> Text block:
# Meet Fluffy the King cobra



## Angi (Nov 12, 2005)

One of Petes more laid back critters, hence the name Fluffy. These were taken from about 1-1.5 metres away from the snake, using my new macro lens, obviously with trained handlers at the snake end


----------



## rogersspider2007 (Apr 2, 2007)

very nice indeed Angie.


----------



## kenneally1 (Feb 17, 2009)

stunning!!!


----------



## Normesby (Dec 27, 2009)

Very nice pics..........you are very talented.


----------



## Jade01 (Feb 21, 2007)

Wow! Stunning snake


----------



## stuartdouglas (Mar 5, 2008)

Very nice, has he got them feeding on defrost yet?


----------



## chondro13 (Aug 18, 2008)

WOW what stunning photos - cant believe how clean that snake is! I assume this one is captive bred?


----------



## I am a scarecrow (Nov 18, 2009)

Beautiful!


----------



## Angi (Nov 12, 2005)

chondro13 said:


> WOW what stunning photos - cant believe how clean that snake is! I assume this one is captive bred?


 Nope wild caught I'm afraid.


----------



## Burmese-Miles (Dec 28, 2007)

absolute beauty


----------



## smart1 (Oct 16, 2007)

nice cobra ,but im not sure the name fits


----------



## maffy (Dec 24, 2008)

> Requirement 1:
Write out the king cobra thread above word for word, from start to finish.

> The data:
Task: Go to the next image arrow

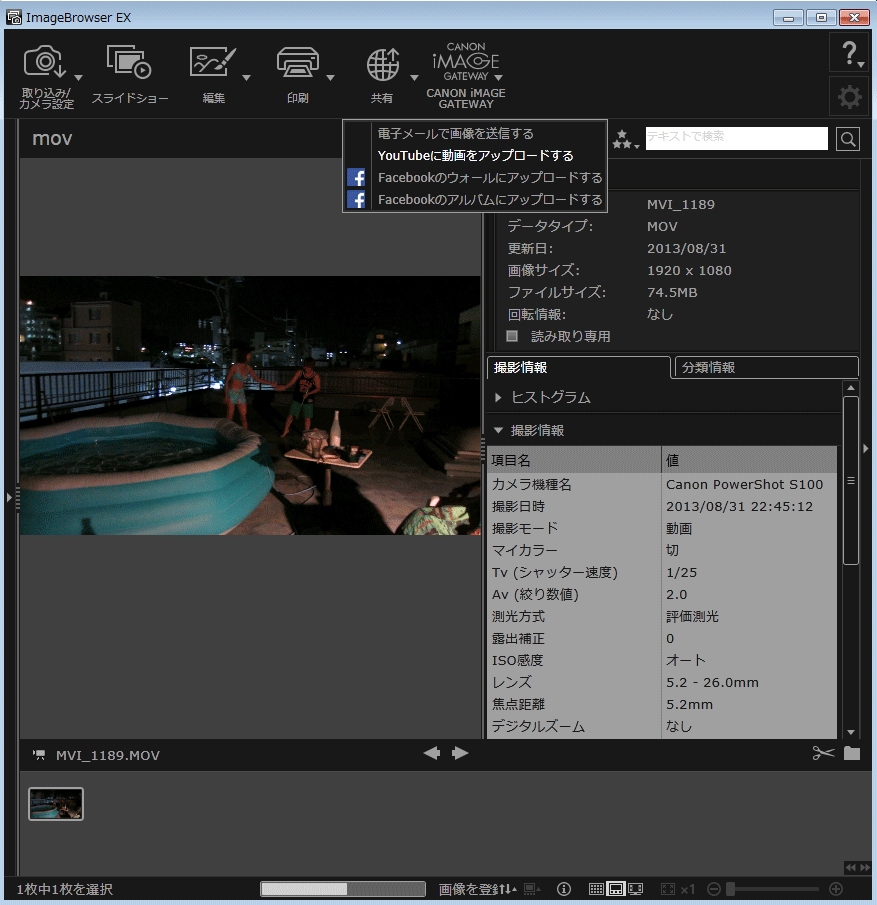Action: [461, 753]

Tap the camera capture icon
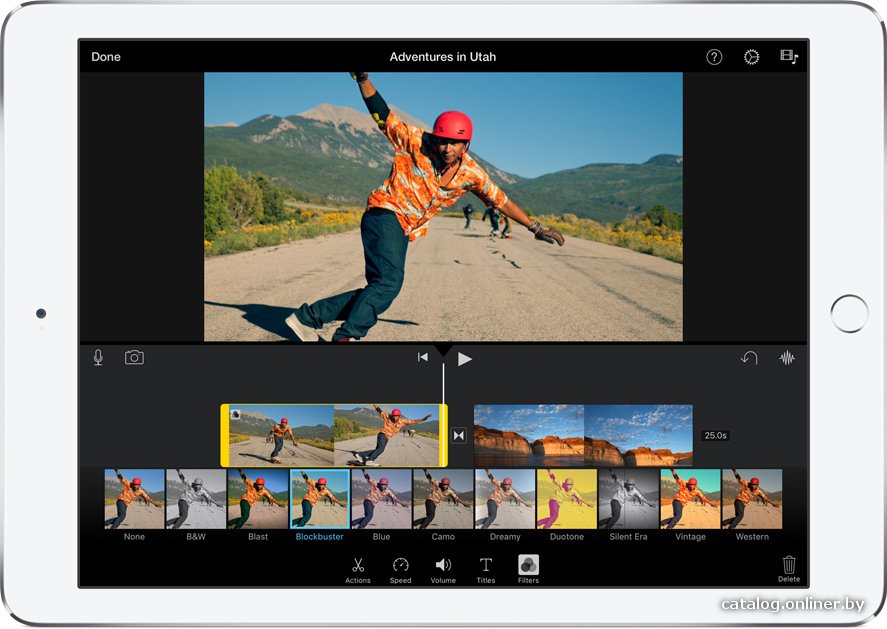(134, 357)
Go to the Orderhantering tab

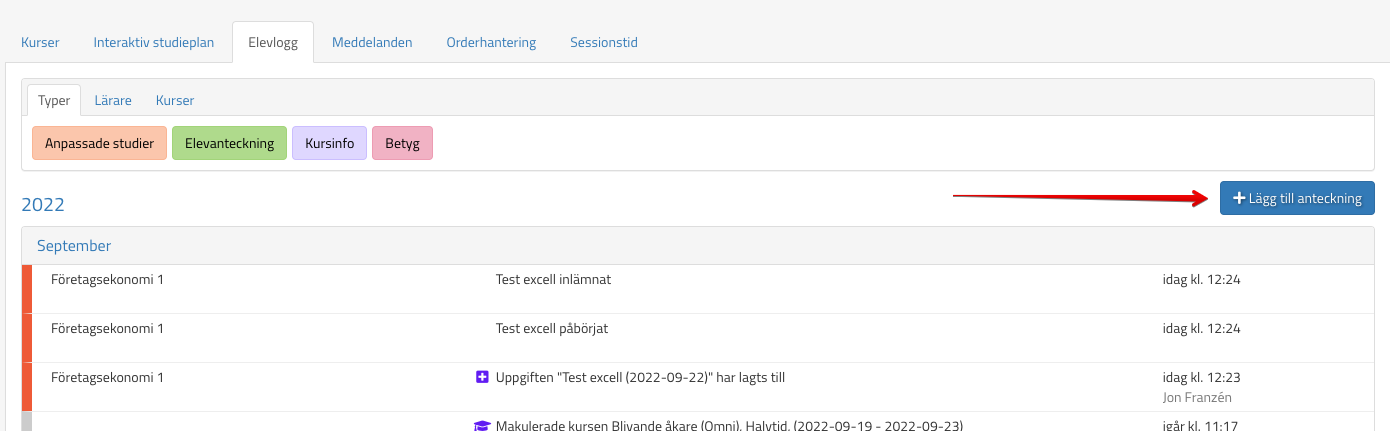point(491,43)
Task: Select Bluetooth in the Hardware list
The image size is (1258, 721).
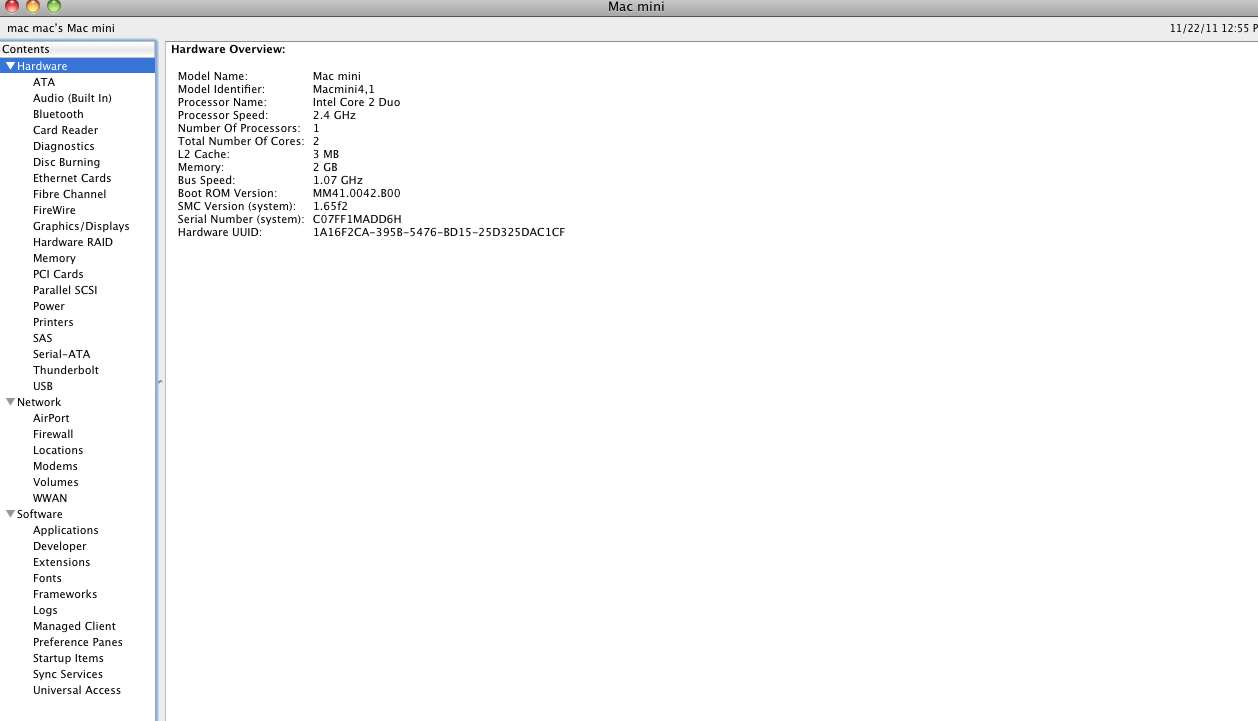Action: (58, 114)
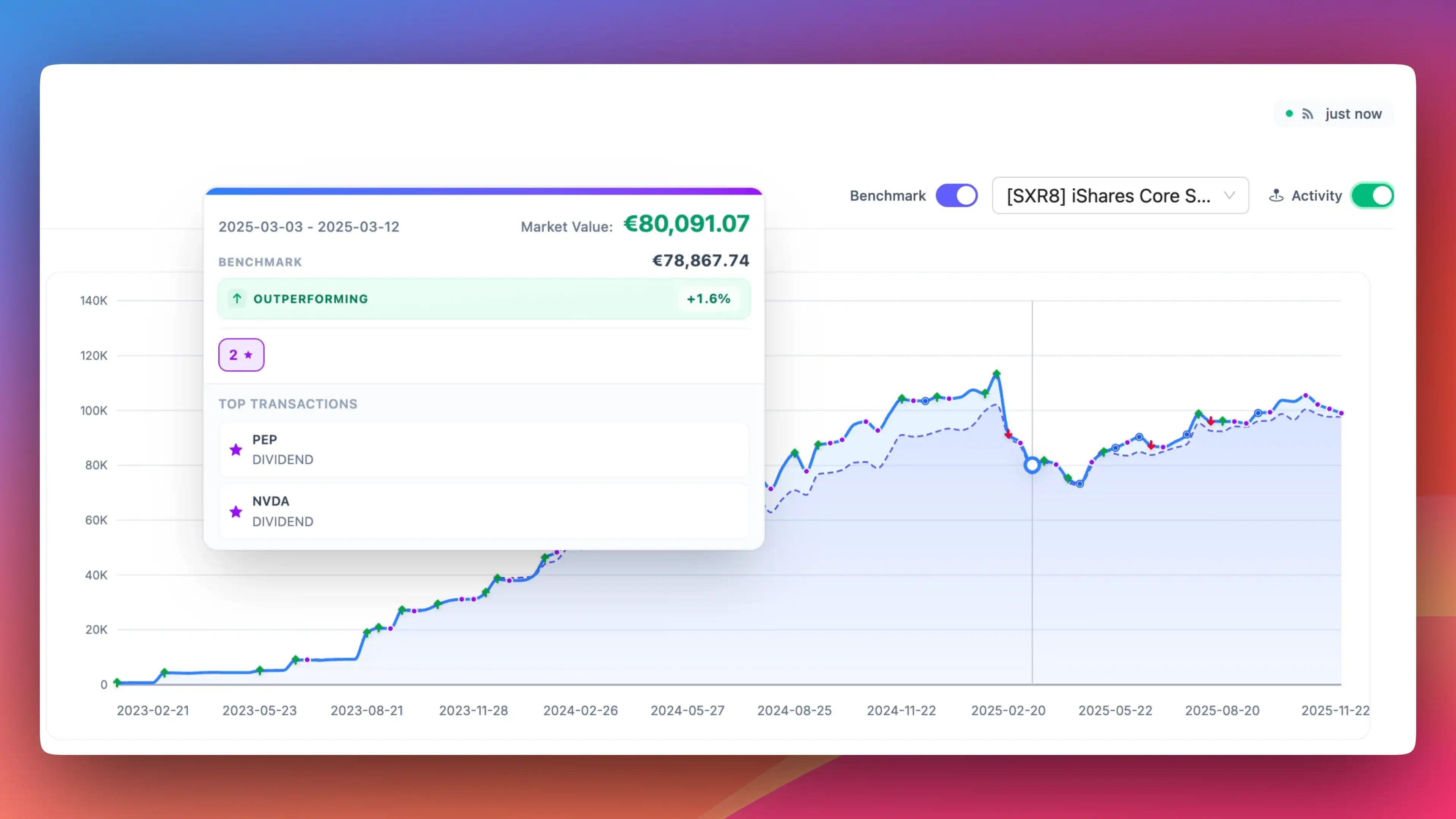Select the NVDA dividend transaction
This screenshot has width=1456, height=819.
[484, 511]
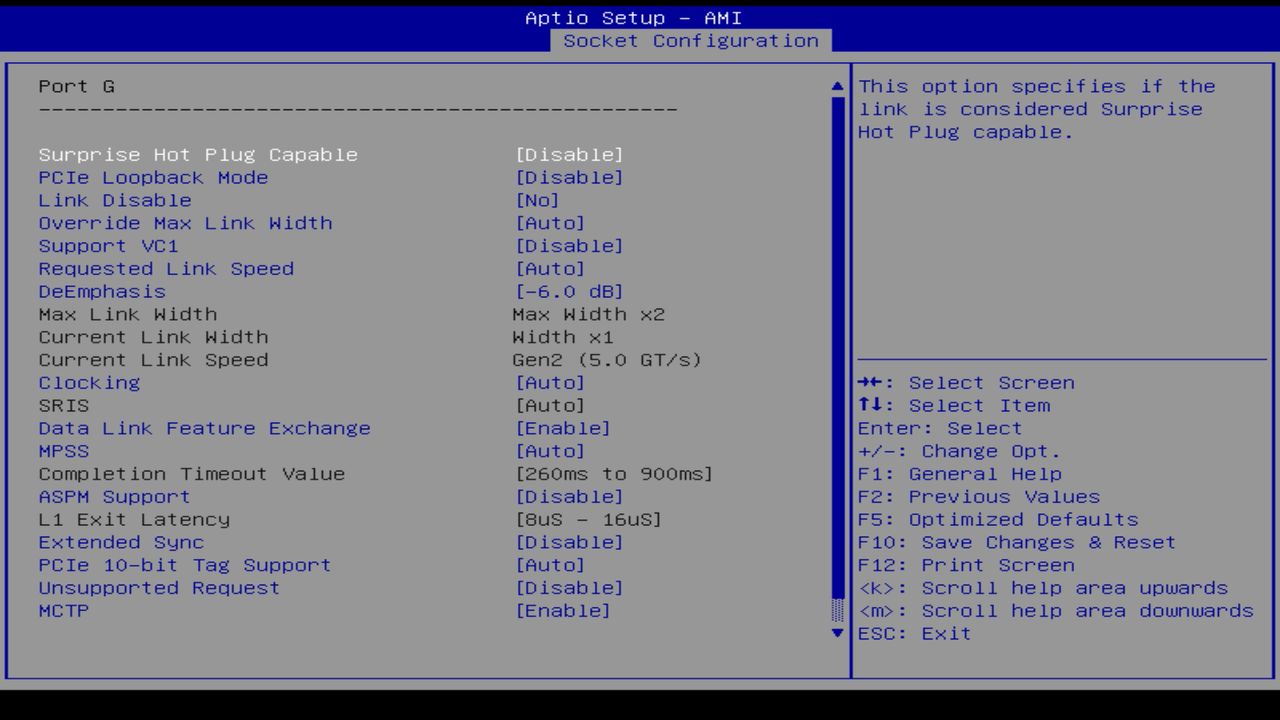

> Requirement 2:
From the records, pull out the stretch from the line containing "Tap the camera capture icon" through the end of the records, copying each line as it stands and leaving out the pictures.

> Solution 1:
# Meet Fluffy the King cobra



## Angi (Nov 12, 2005)

One of Petes more laid back critters, hence the name Fluffy. These were taken from about 1-1.5 metres away from the snake, using my new macro lens, obviously with trained handlers at the snake end


----------



## rogersspider2007 (Apr 2, 2007)

very nice indeed Angie.


----------



## kenneally1 (Feb 17, 2009)

stunning!!!


----------



## Normesby (Dec 27, 2009)

Very nice pics..........you are very talented.


----------



## Jade01 (Feb 21, 2007)

Wow! Stunning snake


----------



## stuartdouglas (Mar 5, 2008)

Very nice, has he got them feeding on defrost yet?


----------



## chondro13 (Aug 18, 2008)

WOW what stunning photos - cant believe how clean that snake is! I assume this one is captive bred?


----------



## I am a scarecrow (Nov 18, 2009)

Beautiful!


----------



## Angi (Nov 12, 2005)

chondro13 said:


> WOW what stunning photos - cant believe how clean that snake is! I assume this one is captive bred?


 Nope wild caught I'm afraid.


----------



## Burmese-Miles (Dec 28, 2007)

absolute beauty


----------



## smart1 (Oct 16, 2007)

nice cobra ,but im not sure the name fits


----------



## maffy (Dec 24, 2008)

> Solution 2:
Tap the camera capture icon
(134, 357)
Go to the Orderhantering tab

point(491,43)
Task: Select Bluetooth in the Hardware list
The image size is (1258, 721).
Action: (58, 114)
Select the NVDA dividend transaction
This screenshot has width=1456, height=819.
[484, 511]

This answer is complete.